Assigned task
Starting from the first line, set down the entire listing exactly.

Material for this exercise
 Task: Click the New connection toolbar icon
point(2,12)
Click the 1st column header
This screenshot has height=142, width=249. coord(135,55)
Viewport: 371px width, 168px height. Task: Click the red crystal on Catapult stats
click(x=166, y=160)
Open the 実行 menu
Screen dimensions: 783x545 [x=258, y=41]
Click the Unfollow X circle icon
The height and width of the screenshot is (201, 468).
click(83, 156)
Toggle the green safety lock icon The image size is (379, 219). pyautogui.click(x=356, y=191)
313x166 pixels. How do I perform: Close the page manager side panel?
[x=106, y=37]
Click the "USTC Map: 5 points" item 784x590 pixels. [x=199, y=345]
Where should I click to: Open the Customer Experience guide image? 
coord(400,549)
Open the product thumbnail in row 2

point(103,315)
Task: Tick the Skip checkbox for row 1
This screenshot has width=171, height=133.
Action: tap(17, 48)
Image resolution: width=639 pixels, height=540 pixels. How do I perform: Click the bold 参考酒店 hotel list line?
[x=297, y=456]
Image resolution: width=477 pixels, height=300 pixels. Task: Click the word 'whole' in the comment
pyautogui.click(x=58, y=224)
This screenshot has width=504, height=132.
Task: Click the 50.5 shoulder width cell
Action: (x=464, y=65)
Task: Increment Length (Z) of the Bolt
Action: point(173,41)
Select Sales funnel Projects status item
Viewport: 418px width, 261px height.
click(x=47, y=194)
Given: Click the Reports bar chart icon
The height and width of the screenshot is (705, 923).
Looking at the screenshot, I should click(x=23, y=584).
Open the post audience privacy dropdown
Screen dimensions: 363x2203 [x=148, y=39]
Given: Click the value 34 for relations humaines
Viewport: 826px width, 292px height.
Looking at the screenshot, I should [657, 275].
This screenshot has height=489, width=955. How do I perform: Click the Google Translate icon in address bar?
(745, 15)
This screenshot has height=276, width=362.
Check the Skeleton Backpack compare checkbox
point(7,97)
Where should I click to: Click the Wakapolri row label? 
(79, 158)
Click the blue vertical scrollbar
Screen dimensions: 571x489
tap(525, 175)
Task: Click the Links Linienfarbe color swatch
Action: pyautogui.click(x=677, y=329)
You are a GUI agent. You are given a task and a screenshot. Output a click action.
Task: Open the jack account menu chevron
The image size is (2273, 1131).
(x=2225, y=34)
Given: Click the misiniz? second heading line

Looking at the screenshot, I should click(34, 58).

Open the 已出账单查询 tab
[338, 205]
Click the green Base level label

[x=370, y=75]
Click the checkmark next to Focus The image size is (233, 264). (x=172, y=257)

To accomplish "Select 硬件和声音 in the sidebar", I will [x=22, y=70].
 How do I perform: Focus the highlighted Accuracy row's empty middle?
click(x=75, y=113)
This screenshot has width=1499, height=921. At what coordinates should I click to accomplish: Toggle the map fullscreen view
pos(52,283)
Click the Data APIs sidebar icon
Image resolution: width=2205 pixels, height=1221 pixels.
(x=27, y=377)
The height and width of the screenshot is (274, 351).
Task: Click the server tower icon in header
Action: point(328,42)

Response below
 Task: Click the New connection toolbar icon
point(2,12)
Click the 1st column header
This screenshot has height=142, width=249. coord(135,55)
Viewport: 371px width, 168px height. Task: Click the red crystal on Catapult stats
click(x=166, y=160)
Open the 実行 menu
Screen dimensions: 783x545 [x=258, y=41]
Click the Unfollow X circle icon
The height and width of the screenshot is (201, 468).
click(83, 156)
Toggle the green safety lock icon The image size is (379, 219). pyautogui.click(x=356, y=191)
313x166 pixels. How do I perform: Close the page manager side panel?
[x=106, y=37]
Click the "USTC Map: 5 points" item 784x590 pixels. [x=199, y=345]
Where should I click to: Open the Customer Experience guide image? 
coord(400,549)
Open the product thumbnail in row 2

point(103,315)
Task: Tick the Skip checkbox for row 1
This screenshot has width=171, height=133.
Action: tap(17, 48)
Image resolution: width=639 pixels, height=540 pixels. How do I perform: Click the bold 参考酒店 hotel list line?
[x=297, y=456]
Image resolution: width=477 pixels, height=300 pixels. Task: Click the word 'whole' in the comment
pyautogui.click(x=58, y=224)
This screenshot has width=504, height=132.
Task: Click the 50.5 shoulder width cell
Action: (x=464, y=65)
Task: Increment Length (Z) of the Bolt
Action: point(173,41)
Select Sales funnel Projects status item
Viewport: 418px width, 261px height.
click(x=47, y=194)
Given: Click the Reports bar chart icon
The height and width of the screenshot is (705, 923).
Looking at the screenshot, I should click(x=23, y=584).
Open the post audience privacy dropdown
Screen dimensions: 363x2203 [x=148, y=39]
Given: Click the value 34 for relations humaines
Viewport: 826px width, 292px height.
Looking at the screenshot, I should [657, 275].
This screenshot has height=489, width=955. How do I perform: Click the Google Translate icon in address bar?
(745, 15)
This screenshot has height=276, width=362.
Check the Skeleton Backpack compare checkbox
point(7,97)
Where should I click to: Click the Wakapolri row label? 
(79, 158)
Click the blue vertical scrollbar
Screen dimensions: 571x489
tap(525, 175)
Task: Click the Links Linienfarbe color swatch
Action: pyautogui.click(x=677, y=329)
You are a GUI agent. You are given a task and a screenshot. Output a click action.
Task: Open the jack account menu chevron
The image size is (2273, 1131).
(x=2225, y=34)
Given: Click the misiniz? second heading line

Looking at the screenshot, I should click(34, 58).

Open the 已出账单查询 tab
[338, 205]
Click the green Base level label

[x=370, y=75]
Click the checkmark next to Focus The image size is (233, 264). (x=172, y=257)

To accomplish "Select 硬件和声音 in the sidebar", I will [x=22, y=70].
 How do I perform: Focus the highlighted Accuracy row's empty middle?
click(x=75, y=113)
This screenshot has width=1499, height=921. At what coordinates should I click to accomplish: Toggle the map fullscreen view
pos(52,283)
Click the Data APIs sidebar icon
Image resolution: width=2205 pixels, height=1221 pixels.
(x=27, y=377)
The height and width of the screenshot is (274, 351).
Task: Click the server tower icon in header
Action: point(328,42)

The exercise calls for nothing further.